I've been overwhelmed by the response from a group for grown children who were homeschooled under some of these beliefs, from those associated with an "underground railroad" of sorts who helps get young women out of these Christian homes (where girls in their 20s are not permitted to leave their homes, drive cars, etc.), and from a newer group of homeschooled girls where they are required to be the "helpmeets" of their fathers. They have no viable means of supporting themselves if they leave and are raised much like the FLDS women. They have been taught from the cradle that leaving these families will destroy them because they will be welcoming God's wrath against them and are eternally damned. They have little perspective or standard of comparison to challenge what they have been taught. If you have no personal knowledge of anything such as this, FANTASTIC! You've been blessed with a life that is free of these terrible experiences, but I don't believe that it gives you licence to dismiss those who have suffered these varying degrees of abuse.

I agree with you that there are abuses of the term "victim." Part of the problem rests with the courts that allow such things to be very wrongfully exploited. This is very much its own type of abuse and can be just as deplorable as the abuse raked upon the many women I've worked with, sitting with them in emergency rooms, courts and their otherwise idyllic appearing homes. Your experience bears significance and should not go unaddressed and unmentioned, but not at the expense of all those who have suffered legitimate physical and sexual abuse, let alone at the hands of their husbands or partners.

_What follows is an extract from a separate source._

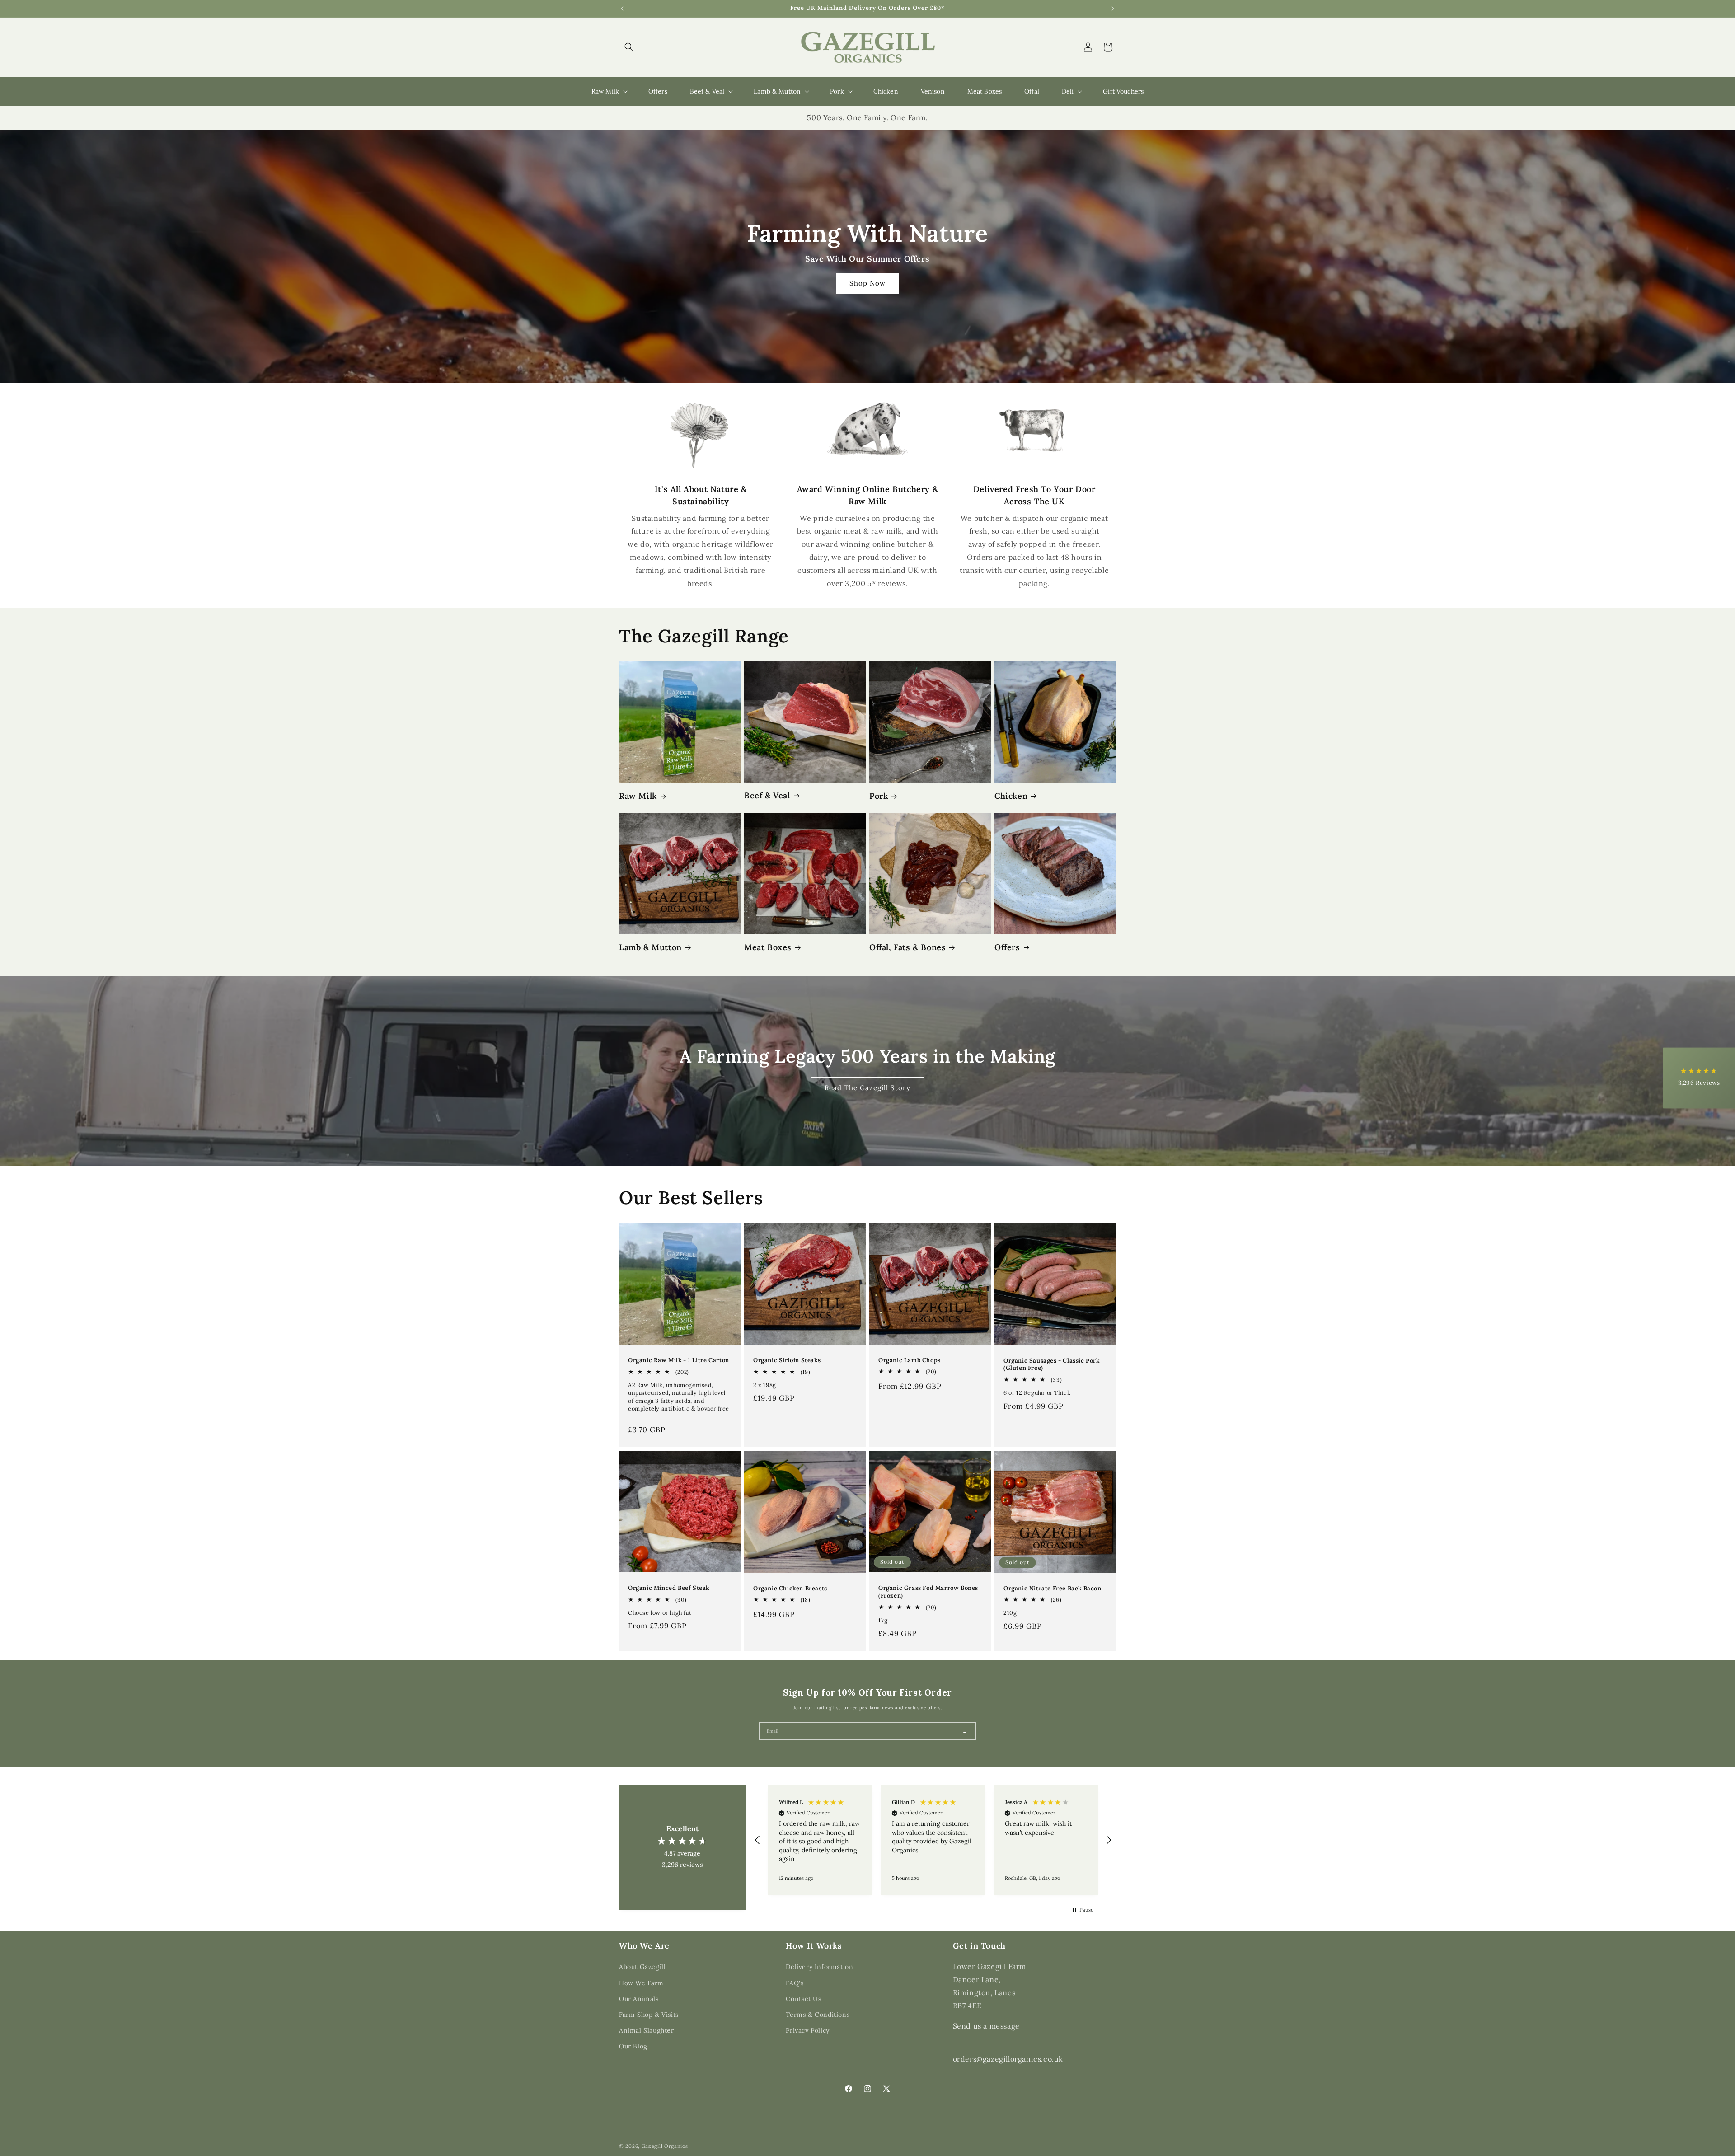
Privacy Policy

Both the example of domestic violence and the unjustified exploitation of "victimhood" is a gross miscarriage of justice, but I don't believe it is an either/or issue. Addressing the problem of Christian ministers remotely legitimizing spousal abuse, however remote his listeners may find his message, does not and should not in any way diminish you because of what you experienced.

May you find your own healing. I also hope that in so doing, you also come to realize that you are not so different from those whom you have targeted here, holding them responsible for injustices that have nothing to do with them. You have more in common with them than you realize. If you are speaking of yourself regarding someone "playing the victim" in court, then consider that you were as helpless in that courtroom and without any recourse as was the woman who I spoke with yesterday who was molested by her father and two brothers when she was 13 - 15 years of age. She was able to seek help outside of her home through the help of a Christian ministry called "New Life for Girls." I'm sorry that you were not able to find the resources that would help you at the time (provided that you are speaking of yourself). There are people who can help you if you are willing to look for them and find them. And I pray that you do. [Read the blog and additional responses HERE.]



As disturbing as this topic of spousal abuse proves, I am also bothered by something else here. Lyn Harris who afforded me the opportunity to write on her blog is not a believer. She actually professes to be a feminist. She studies and writes on this topic as well as on the subject of grief and loss (and she has a New Zealand travel blog as well, so please visit if you are interested). When she first contacted me she noted that she has Christian friends who have left their churches because of the effects of these extreme views about women.

It saddens me, almost as much as this topic, to realize that someone who is not a Christian and a feminist to boot has more compassion to offer abused women in Christian marriages than these "culture warriors" in the SBC. I never dreamed that I'd live to see such a day. How my heart breaks!